- UK 1-sheet poster
- Directed by: Herbert Wilcox
- Written by: Edgar Lustgarten
- Story by: Stanley Jackson
- Produced by: Herbert Wilcox
- Starring: Anna Neagle; Anthony Quayle; Zsa Zsa Gabor;
- Cinematography: Gordon Dines
- Edited by: Basil Warren
- Music by: Stanley Black
- Production company: Herbert Wilcox Productions (as Wilcox-Neagle)
- Distributed by: British Lion Film Corporation (UK)
- Release date: 21 January 1958 (UK);
- Running time: 97 minutes
- Country: United Kingdom
- Language: English
- Budget: £127,582

= The Man Who Wouldn't Talk (1958 film) =

British film by Herbert Wilcox

The Man Who Wouldn't Talk is a 1958 British drama film directed by Herbert Wilcox, starring Anna Neagle, Anthony Quayle, Zsa Zsa Gabor, Dora Bryan, John Le Mesurier and Lloyd Lamble.

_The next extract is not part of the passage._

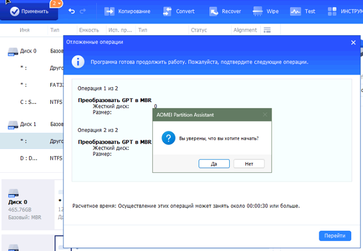Select Диск 1 in the disk list
The width and height of the screenshot is (363, 251).
point(28,124)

It was written by Edgar Lustgarten from a story by Stanley Jackson.

==Plot==
A courtroom drama, it sees an American scientist charged by the British police for his supposed role in the death of a secret agent who had been posing as his wife.

==Cast==
- Anna Neagle as Mary Randall, Q.C.
- Anthony Quayle as Frank Smith
- Zsa Zsa Gabor as Eve Trent
- Katherine Kath as Miss Delbeau
- Dora Bryan as telephonist
- Patrick Allen as Kennedy
- Hugh McDermott as Bernie
- Leonard Sachs as Professor Horvard
- Edward Lexy as Hobbs
- John Paul as Castle
- John Le Mesurier as judge
- Anthony Sharp as Baker
- Lloyd Lamble as Bellamy
- Cyril Chamberlain as liftman
- John Welsh as George Fraser
- Donald Churchill as Junior Barrister
- Richard Shaw as Inspector Barclay
- Gordon Whiting as Hart
- Ballard Berkeley as Court Clerk
- Diana King as Miss Jenkins
- Norman Mitchell as Policeman
- Steve Plytas as Anton

==Critical reception==
The Monthly Film Bulletin wrote: "Coldly efficient in direction, the film suffers most from the lifelessness of the meticulous script. The attention given to legal procedure is, it must be admitted, exact and authoritative; but motivation is generally rather hazy, and the predicament of the central character is rather incredible. Anna Neagle is in fine form, however, as Britain's foremost Queen's Counsel, and carries off her big courtroom speech with impassioned determination."

TV Guide wrote, "the screenplay was written by writers well versed in litigation, so the courtroom scenes have a strong sense of realism. The performances are convincing, though marred by several characters who don't fit in the plot."

The Radio Times wrote, "courtroom dramas have an intrinsic appeal, and veteran producer/director Herbert Wilcox makes a moderately entertaining film out of this story in which Anthony Quayle's American scientist, accused of murder, refuses to testify in his own defence. Wilcox's wife, Anna Neagle, gives another of her great lady portraits as Britain's leading Queen's Counsel, demonstrating her deductive brilliance in spotting a bullet hole in a witness's window pane and her oratorical skills in a dramatic five-minute courtroom address."